EXPOSÉ DU LITIGE
Selon facture du 16 janvier 2024, M. [O] [J] a commandé auprès de la société à responsabilité limitée LR Bâtiment (ci-après LR Bâtiment) neuf menuiseries en aluminium pour une somme totale de 14.185,60 euros, réglée le 25 janvier 2024.
Par jugement du 14 janvier 2025, le tribunal de commerce de La Rochelle a prononcé la liquidation judiciaire de LR Bâtiment et désigné la société par action simplifiée unipersonnelle Cedigep, prise en la personne de Maître [P] [R], en qualité de liquidateur (ci-après le mandataire judiciaire).
Invoquant l'absence de livraison des menuiseries commandées et payées malgré mises en demeure, M. [J] a fait assigner le mandataire judiciaire et M. [W], en sa qualité d'ancien dirigeant de LR Bâtiment, par acte de commissaire de justice du 25 février 2025 devant le tribunal judiciaire de La Rochelle aux fins de voir :
- ordonner la résolution du contrat conclu entre M. [J] et LR Bâtiment,
- inscrire au passif de la liquidation judiciaire de LR Bâtiment la somme de 14.185,60 euros,
- condamner M. [W] en qualité de gérant fautif de LR Bâtiment à lui verser la somme de 14.185,60 euros avec intérêts outre des dommages et intérêts et une indemnité au titre de ses frais irrépétibles.
Le mandataire judiciaire et M. [W] ont saisi le juge de la mise en état d'un incident aux fins de voir déclarer M. [J] irrecevable en ses demandes aux motifs à titre principal que LR Bâtiment avait été placée en liquidation judiciaire, plus aucune action ne pouvant être intentée à son encontre, subisidiairement, pour défaut de déclaration de sa créance, et relativement à l'action contre M. [W], au motif que M. [J] ne démontrerait pas l'existence d'une faute incompatible avec l'exercice normal des fonctions sociales ni l'existence d'un préjudice personnel distinct.
M. [J] s'est opposé aux fins de non recevoir et a sollicité la condamnation du mandataire judiciaire à communiquer les documents comptables concernant l'affectation et l'usage de la somme de 14 185,60 euros qu'il avait virée sur le compte de LR Bâtiment pour règlement de la facture du 16 janvier 2024, le bon de commande des menuiseries destinées à M. [J] auprès de la société Maugin et la preuve du versement des sommes perçues pour cette commande.

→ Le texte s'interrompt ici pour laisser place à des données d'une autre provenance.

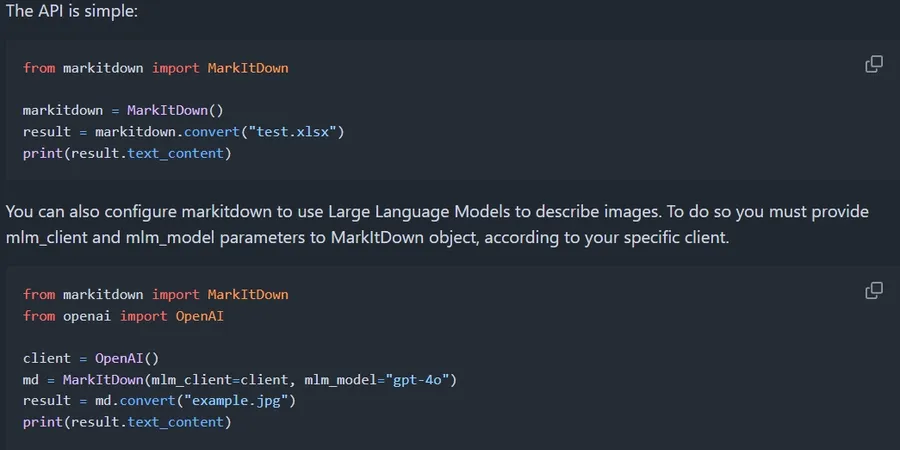Screen dimensions: 900x450
Task: Click the from openai import OpenAI line
Action: pyautogui.click(x=123, y=316)
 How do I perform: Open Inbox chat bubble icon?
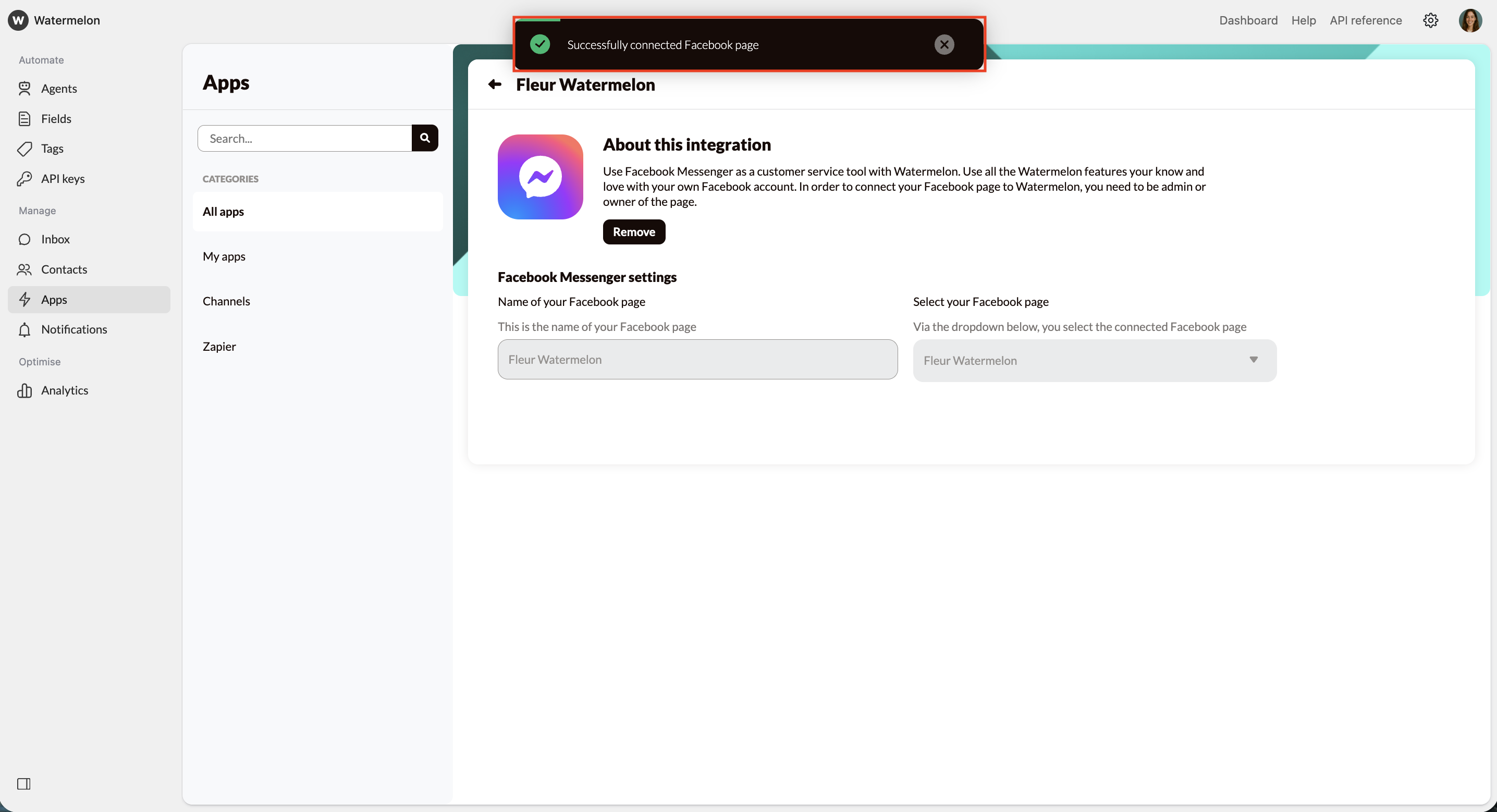click(24, 239)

Par ordonnance du 25 septembre 2025, le juge de la mise en état a :
- rejeté les fins de non-recevoir soulevées par le mandataire judiciaire et M. [W],
- enjoint au mandataire judiciaire et à M. [W] de communiquer à M. [J], dans le mois suivant la signification de la décision, et passé ce délai, sous astreinte de 50 euros par jour de retard la comptabilité de LR Bâtiment limitée à l'année 2024 et le bon de commande à la société Maugin des neufs menuiseries payées par M. [J],
- condamné M. [W] à verser à M. [J] la somme de 1.200 euros en application des dispositions de l'article 700 du code de procédure civile, cette même somme étant par ailleurs inscrite au passif de la liquidation judiciaire de LR Bâtiment,
- renvoyé l'affaire à l'audience de mise en état du 23 octobre 2025 pour conclusions au fond du mandataire judiciaire et de M. [W],
- condamné in solidum le mandataire judiciaire et M. [W] aux dépens de l'incident.
Pour statuer ainsi, le premier juge a retenu que l'action de M. [J] était recevable :
- puisqu'il s'agit d'une action en résolution du contrat le liant à l'entreprise pour défaut de livraison des biens commandés et non d'une action pour défaut de paiement, aucune demande de condamnation au paiement d'une somme d'argent n'étant formulée par M. [J] qui sollicite l'inscription de la somme au passif de la liquidation judiciaire de LR Bâtiment.
- M. [J] a déclaré sa créance par courrier du 31 mars 2025.
- concernant l'action de M. [J] à l'encontre de M. [W] au titre d'une faute de gestion personnelle du gérant, les arguments invoqués sont des arguments de fond, qui ne sont pas de nature à faire déclarer M. [J] irrecevable.